Cardiac troponins are now universally used for diagnosing acute MI and have been known for some time to be associated with a higher risk of mortality in a broad array of clinical conditions.9 It has also been recognized that the troponins may be able to detect ongoing myocardial necrosis in the absence of the clinical diagnosis of acute MI in patients with cardiomyopathy or heart failure.10 Therefore, the troponins can be regarded as universal markers of risk in cardiac disease. There have been many studies carried out to explore the prognostic implications of post-PCI troponin elevations. However, few of these have investigated preprocedure cardiac marker elevations, and if these elevations have been explored, they have been linked to the higher risk of PCI in an acute MI population, compared with PCI in a non-MI population.
In this issue of Circulation, Jeremias et al11 used the Evaluation of Drug Eluting Stents and Ischemic Events (EVENT) registry to show that stable angina and elevated troponin levels in a patient before PCI is an independent prognostic indicator of death or MI at hospital discharge and 1 year. The EVENT registry was initially designed to evaluate both periprocedural and late events associated with the "real world" implantation of drug-eluting stents. The registry is populated with patients who have had no revascularization within 4 weeks of enrollment undergoing PCI at 47 different clinical sites. Although patients with acute coronary syndromes are included in the registry, they were excluded from the current analysis.
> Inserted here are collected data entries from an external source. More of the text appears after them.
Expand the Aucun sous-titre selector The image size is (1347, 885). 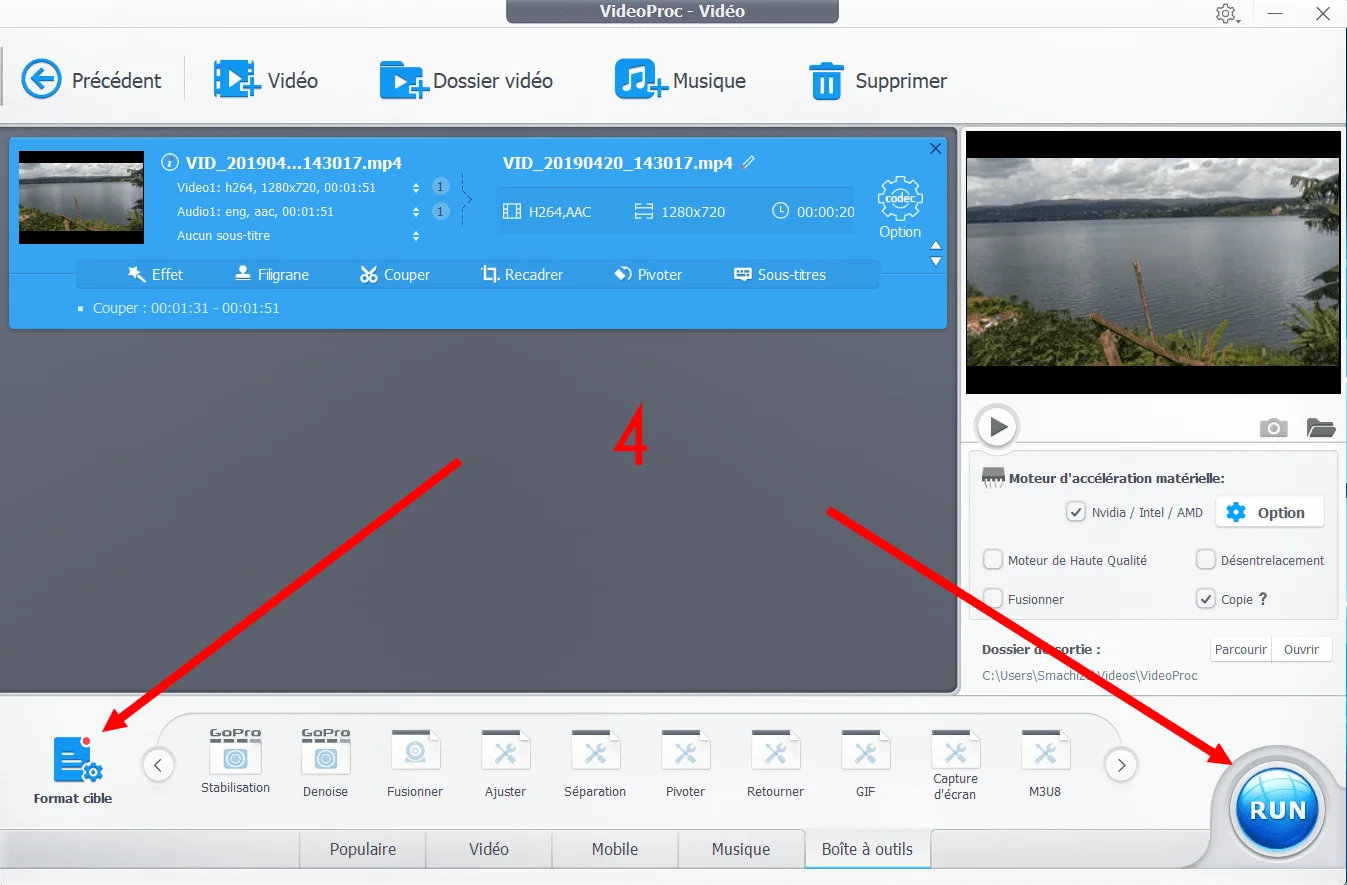[416, 236]
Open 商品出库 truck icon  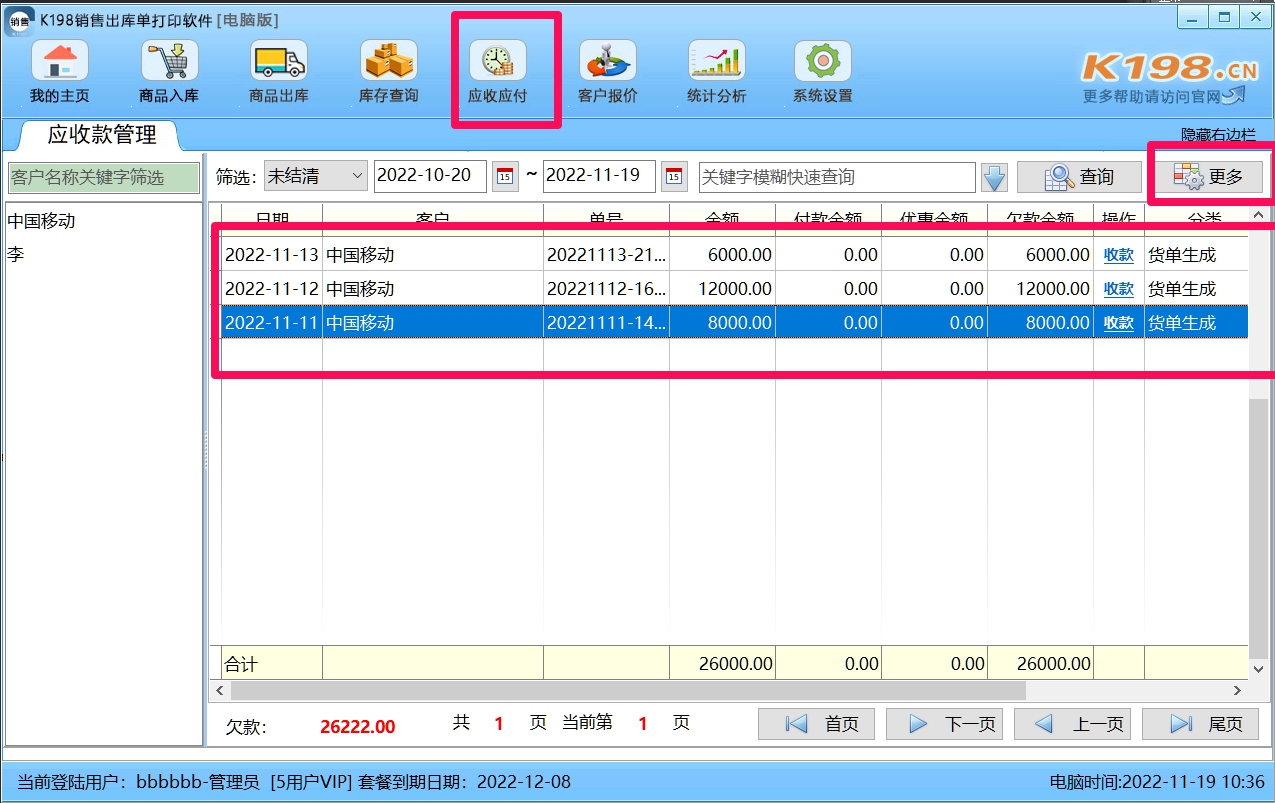(x=278, y=62)
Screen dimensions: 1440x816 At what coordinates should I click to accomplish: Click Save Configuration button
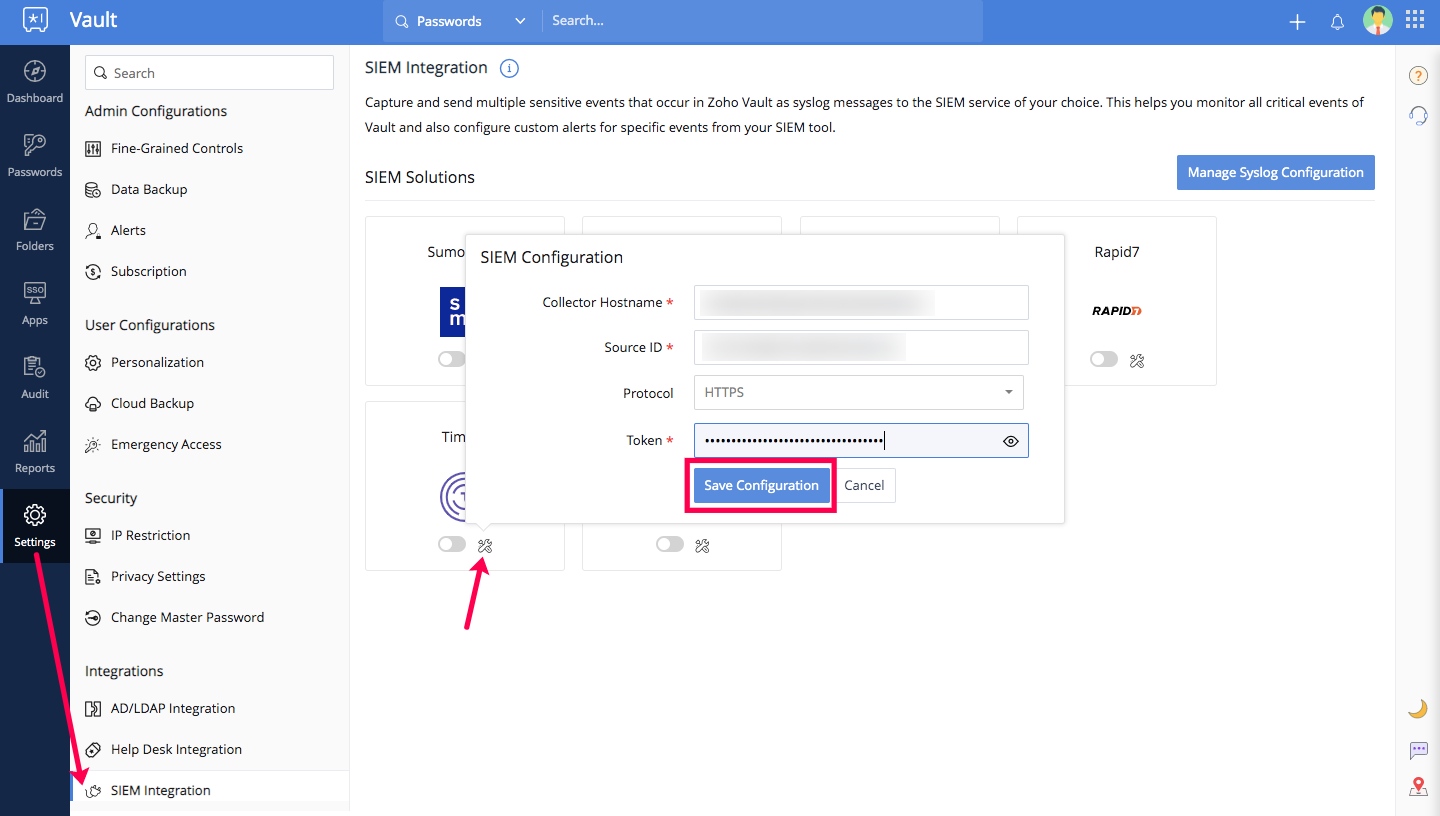pos(761,486)
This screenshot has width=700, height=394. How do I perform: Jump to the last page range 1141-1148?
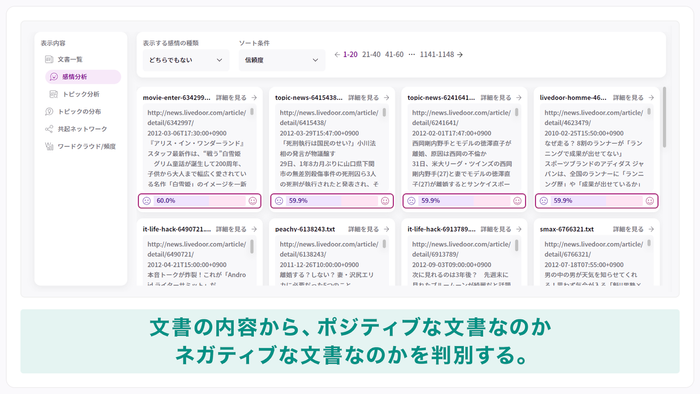point(437,54)
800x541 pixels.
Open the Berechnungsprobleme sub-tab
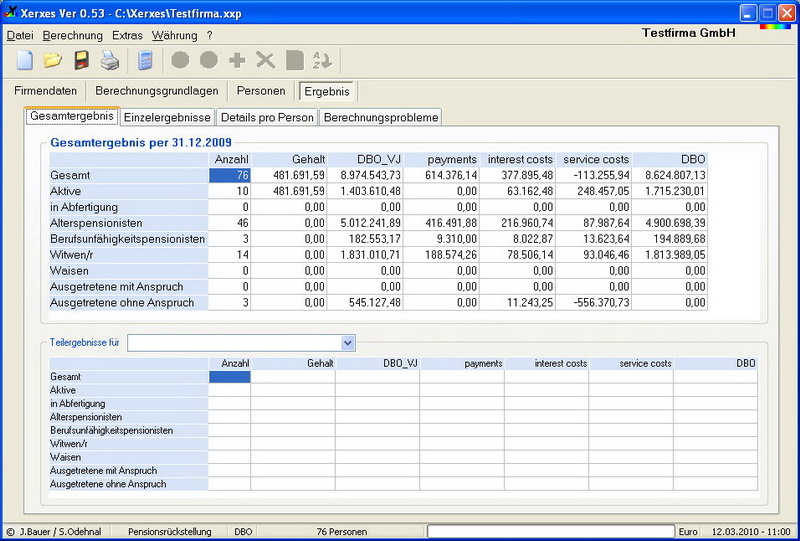(380, 117)
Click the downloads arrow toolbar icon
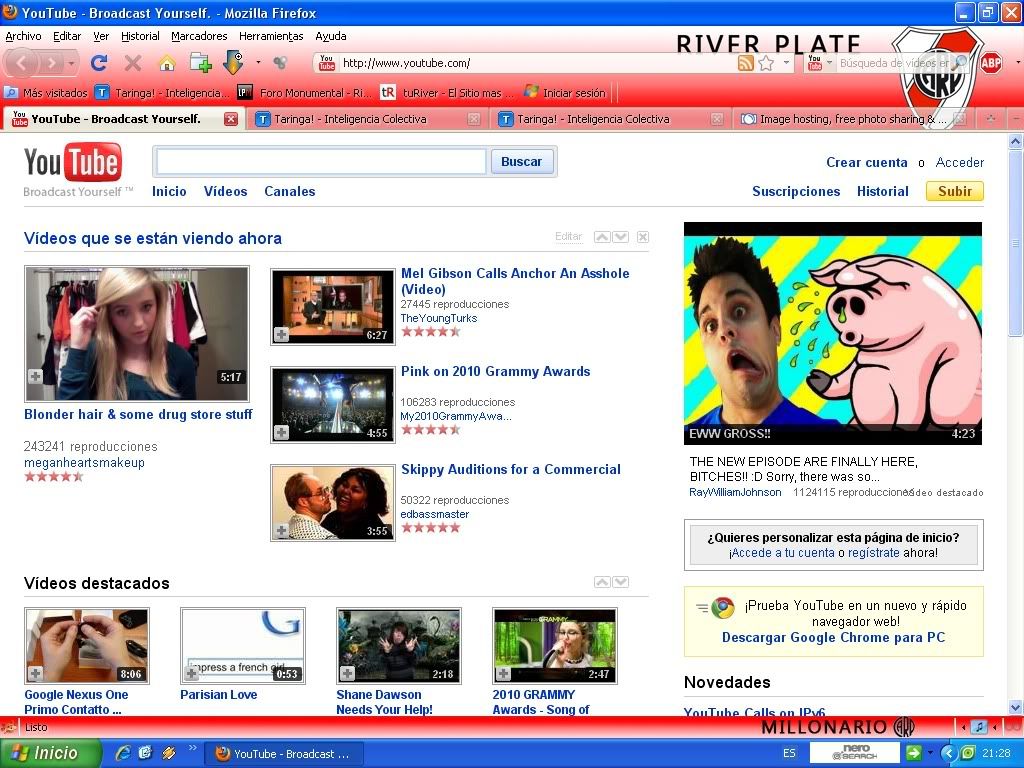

This theoretically results in only patients with stable angina or a positive stress test being used in the current analysis. Patients in whom preprocedural creatine kinase myocardial band isoenzyme (CK-MB) and troponin were not measured were excluded from the analysis; however, the routine measurement of cardiac biomarkers was not performed. The decision to check cardiac biomarkers appears to have been left to the discretion of the treating physician given that 36% of the eligible patient population was excluded because of the lack of preprocedural biomarkers.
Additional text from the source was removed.